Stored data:
Segment Open
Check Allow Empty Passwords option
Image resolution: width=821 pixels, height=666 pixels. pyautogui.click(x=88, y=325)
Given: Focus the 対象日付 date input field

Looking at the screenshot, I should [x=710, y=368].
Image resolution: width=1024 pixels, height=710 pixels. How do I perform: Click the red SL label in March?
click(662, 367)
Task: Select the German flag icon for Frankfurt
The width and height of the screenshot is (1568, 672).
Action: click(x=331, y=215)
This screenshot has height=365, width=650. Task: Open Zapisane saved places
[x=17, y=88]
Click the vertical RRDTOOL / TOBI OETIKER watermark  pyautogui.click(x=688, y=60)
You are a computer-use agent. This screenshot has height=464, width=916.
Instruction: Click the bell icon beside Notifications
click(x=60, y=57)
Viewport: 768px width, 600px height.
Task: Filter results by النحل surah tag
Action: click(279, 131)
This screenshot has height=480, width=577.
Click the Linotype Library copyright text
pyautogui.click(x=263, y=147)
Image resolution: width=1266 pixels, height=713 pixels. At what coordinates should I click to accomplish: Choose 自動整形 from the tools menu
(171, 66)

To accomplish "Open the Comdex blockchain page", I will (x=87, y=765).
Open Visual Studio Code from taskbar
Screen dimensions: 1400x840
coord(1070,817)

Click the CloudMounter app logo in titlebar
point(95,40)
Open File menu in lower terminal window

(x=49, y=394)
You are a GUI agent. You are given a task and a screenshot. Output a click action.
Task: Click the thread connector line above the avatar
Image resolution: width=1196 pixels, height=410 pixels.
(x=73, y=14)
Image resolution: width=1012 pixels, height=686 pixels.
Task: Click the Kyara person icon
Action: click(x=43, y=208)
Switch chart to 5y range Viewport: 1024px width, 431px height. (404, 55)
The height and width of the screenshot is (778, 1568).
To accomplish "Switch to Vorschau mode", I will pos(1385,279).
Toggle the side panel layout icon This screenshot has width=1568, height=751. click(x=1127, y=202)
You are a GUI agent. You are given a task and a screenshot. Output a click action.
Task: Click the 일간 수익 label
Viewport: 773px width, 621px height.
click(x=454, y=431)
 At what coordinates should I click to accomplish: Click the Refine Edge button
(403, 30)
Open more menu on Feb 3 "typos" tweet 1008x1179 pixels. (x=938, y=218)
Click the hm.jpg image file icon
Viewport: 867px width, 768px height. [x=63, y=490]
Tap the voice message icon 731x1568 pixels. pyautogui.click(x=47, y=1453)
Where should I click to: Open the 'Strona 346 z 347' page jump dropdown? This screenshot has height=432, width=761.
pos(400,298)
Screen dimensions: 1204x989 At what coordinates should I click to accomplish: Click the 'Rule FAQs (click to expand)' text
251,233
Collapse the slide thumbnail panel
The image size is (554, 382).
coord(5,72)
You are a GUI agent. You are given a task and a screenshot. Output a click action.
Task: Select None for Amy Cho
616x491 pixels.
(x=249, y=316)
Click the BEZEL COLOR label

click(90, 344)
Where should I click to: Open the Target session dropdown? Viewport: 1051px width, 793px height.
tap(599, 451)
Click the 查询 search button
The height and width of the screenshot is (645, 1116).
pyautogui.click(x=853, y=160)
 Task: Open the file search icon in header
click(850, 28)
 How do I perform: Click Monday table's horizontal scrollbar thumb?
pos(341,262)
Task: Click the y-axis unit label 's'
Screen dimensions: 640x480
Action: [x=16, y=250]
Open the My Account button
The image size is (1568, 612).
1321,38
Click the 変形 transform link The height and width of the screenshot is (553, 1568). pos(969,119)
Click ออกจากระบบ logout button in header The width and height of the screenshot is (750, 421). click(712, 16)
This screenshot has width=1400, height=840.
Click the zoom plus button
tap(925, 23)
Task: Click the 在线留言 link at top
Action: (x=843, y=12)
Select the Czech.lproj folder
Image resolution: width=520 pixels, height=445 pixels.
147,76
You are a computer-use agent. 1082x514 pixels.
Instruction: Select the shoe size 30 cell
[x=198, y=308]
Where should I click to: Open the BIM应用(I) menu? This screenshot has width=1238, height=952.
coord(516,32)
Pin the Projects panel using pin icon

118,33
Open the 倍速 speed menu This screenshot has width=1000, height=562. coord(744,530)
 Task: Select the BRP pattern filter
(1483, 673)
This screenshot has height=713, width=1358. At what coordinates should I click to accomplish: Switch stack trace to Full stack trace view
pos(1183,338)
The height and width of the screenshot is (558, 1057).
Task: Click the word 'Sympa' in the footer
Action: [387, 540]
Segment Closed
WHAT THIS TASK INVOLVES => The entries above must be output exactly, with every line preserved.

EXERCISE RESPONSE =>
Check Allow Empty Passwords option
Image resolution: width=821 pixels, height=666 pixels. pyautogui.click(x=88, y=325)
Given: Focus the 対象日付 date input field

Looking at the screenshot, I should [x=710, y=368].
Image resolution: width=1024 pixels, height=710 pixels. How do I perform: Click the red SL label in March?
click(662, 367)
Task: Select the German flag icon for Frankfurt
The width and height of the screenshot is (1568, 672).
Action: click(x=331, y=215)
This screenshot has height=365, width=650. Task: Open Zapisane saved places
[x=17, y=88]
Click the vertical RRDTOOL / TOBI OETIKER watermark  pyautogui.click(x=688, y=60)
You are a computer-use agent. This screenshot has height=464, width=916.
Instruction: Click the bell icon beside Notifications
click(x=60, y=57)
Viewport: 768px width, 600px height.
Task: Filter results by النحل surah tag
Action: click(279, 131)
This screenshot has height=480, width=577.
Click the Linotype Library copyright text
pyautogui.click(x=263, y=147)
Image resolution: width=1266 pixels, height=713 pixels. At what coordinates should I click to accomplish: Choose 自動整形 from the tools menu
(171, 66)

To accomplish "Open the Comdex blockchain page", I will (x=87, y=765).
Open Visual Studio Code from taskbar
Screen dimensions: 1400x840
coord(1070,817)

Click the CloudMounter app logo in titlebar
point(95,40)
Open File menu in lower terminal window

(x=49, y=394)
You are a GUI agent. You are given a task and a screenshot. Output a click action.
Task: Click the thread connector line above the avatar
Image resolution: width=1196 pixels, height=410 pixels.
(x=73, y=14)
Image resolution: width=1012 pixels, height=686 pixels.
Task: Click the Kyara person icon
Action: click(x=43, y=208)
Switch chart to 5y range Viewport: 1024px width, 431px height. (404, 55)
The height and width of the screenshot is (778, 1568).
To accomplish "Switch to Vorschau mode", I will pos(1385,279).
Toggle the side panel layout icon This screenshot has width=1568, height=751. click(x=1127, y=202)
You are a GUI agent. You are given a task and a screenshot. Output a click action.
Task: Click the 일간 수익 label
Viewport: 773px width, 621px height.
click(x=454, y=431)
 At what coordinates should I click to accomplish: Click the Refine Edge button
(403, 30)
Open more menu on Feb 3 "typos" tweet 1008x1179 pixels. (x=938, y=218)
Click the hm.jpg image file icon
Viewport: 867px width, 768px height. [x=63, y=490]
Tap the voice message icon 731x1568 pixels. pyautogui.click(x=47, y=1453)
Where should I click to: Open the 'Strona 346 z 347' page jump dropdown? This screenshot has height=432, width=761.
pos(400,298)
Screen dimensions: 1204x989 At what coordinates should I click to accomplish: Click the 'Rule FAQs (click to expand)' text
251,233
Collapse the slide thumbnail panel
The image size is (554, 382).
coord(5,72)
You are a GUI agent. You are given a task and a screenshot. Output a click action.
Task: Select None for Amy Cho
616x491 pixels.
(x=249, y=316)
Click the BEZEL COLOR label

click(90, 344)
Where should I click to: Open the Target session dropdown? Viewport: 1051px width, 793px height.
tap(599, 451)
Click the 查询 search button
The height and width of the screenshot is (645, 1116).
pyautogui.click(x=853, y=160)
 Task: Open the file search icon in header
click(850, 28)
 How do I perform: Click Monday table's horizontal scrollbar thumb?
pos(341,262)
Task: Click the y-axis unit label 's'
Screen dimensions: 640x480
Action: [x=16, y=250]
Open the My Account button
The image size is (1568, 612).
1321,38
Click the 変形 transform link The height and width of the screenshot is (553, 1568). pos(969,119)
Click ออกจากระบบ logout button in header The width and height of the screenshot is (750, 421). click(712, 16)
This screenshot has width=1400, height=840.
Click the zoom plus button
tap(925, 23)
Task: Click the 在线留言 link at top
Action: (x=843, y=12)
Select the Czech.lproj folder
Image resolution: width=520 pixels, height=445 pixels.
147,76
You are a computer-use agent. 1082x514 pixels.
Instruction: Select the shoe size 30 cell
[x=198, y=308]
Where should I click to: Open the BIM应用(I) menu? This screenshot has width=1238, height=952.
coord(516,32)
Pin the Projects panel using pin icon

118,33
Open the 倍速 speed menu This screenshot has width=1000, height=562. coord(744,530)
 Task: Select the BRP pattern filter
(1483, 673)
This screenshot has height=713, width=1358. At what coordinates should I click to accomplish: Switch stack trace to Full stack trace view
pos(1183,338)
The height and width of the screenshot is (558, 1057).
Task: Click the word 'Sympa' in the footer
Action: [387, 540]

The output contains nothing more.